I have the blueprint for my Lexman controller. It has 4 buttons for switching scenes and some buttons for on/off, brightness, etc.
By pressing scene buttons I save the alias for group of lights. Then when on/off button is pressed I want turn on/off the group of lights depends on alias selected previously.
To avoid a lot of conditions I just want to keep alias/lights mapping. Something like this:
In the code block below I’m trying to use template to prepare the lights_mapping dictionary but it doesn’t work. What is the best practice to create dictionary with dynamic fields?
blueprint:
name: some name
domain: automation
input:
controller_id:
name: Switch MQTT id
group_1_lights:
name: Group of lights 1
selector:
target:
entity:
domain: light
group_1_name:
name: Name of group 1
group_2_lights:
name: Group of lights 2
selector:
target:
entity:
domain: light
group_2_name:
name: Name of group 2
mode: restart
variables:
name1: !input group_1_name
name2: !input group_2_name
lights1: !input group_1_lights
lights2: !input group_2_lights
lights_mapping: >
{% set dict = {} %}
{% set dict[name1] = lights1 %}
{{ dict }}
And the next question. Is it possible somehow to create dictionary once when automation starts first time and modify it during automation? The idea that each time automation is triggered we have some data from previous automation run?
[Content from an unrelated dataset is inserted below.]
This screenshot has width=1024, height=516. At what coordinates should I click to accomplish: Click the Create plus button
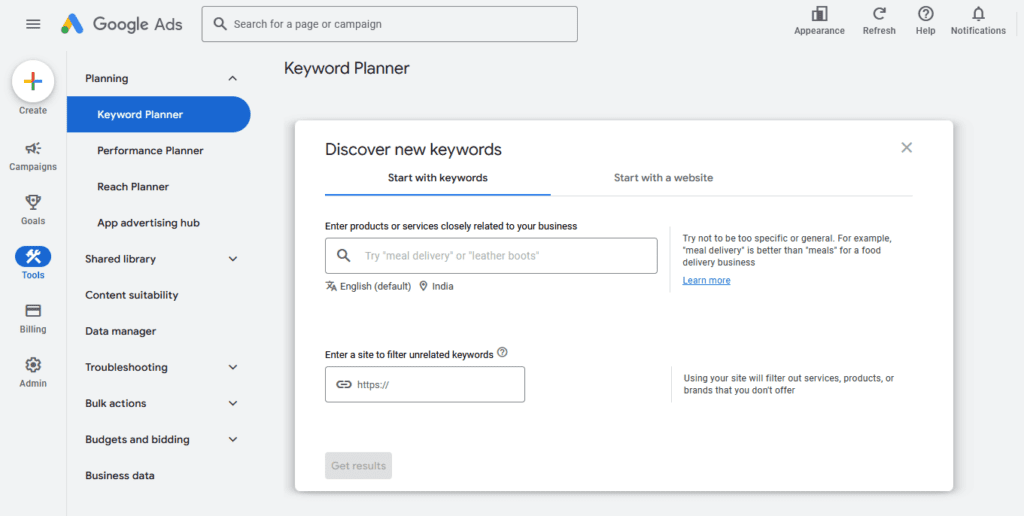[33, 81]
Now I use input_text to store json. But it’s not convenient to store a lot of data
I want to save current state of light entity controller: color preset, temperature color etc. On my controller I can change light groups and then based on current light group state I want to set next color preset from list, for example. But, to select next one, I want to know the id (or name) of the current one which is stored somewhere.
I’ve tried to use var integration but it has some issue at this moment.
And it’s impossible to update dictionaries. You can’t read json from input_text and update one of its fields. You need to create new dict from scratch on the fly to be able to update input_text value.
You’re not actually updating a dictionary, but creating a new one to replace it which is the same as the old one, but with one of the keys having a new value.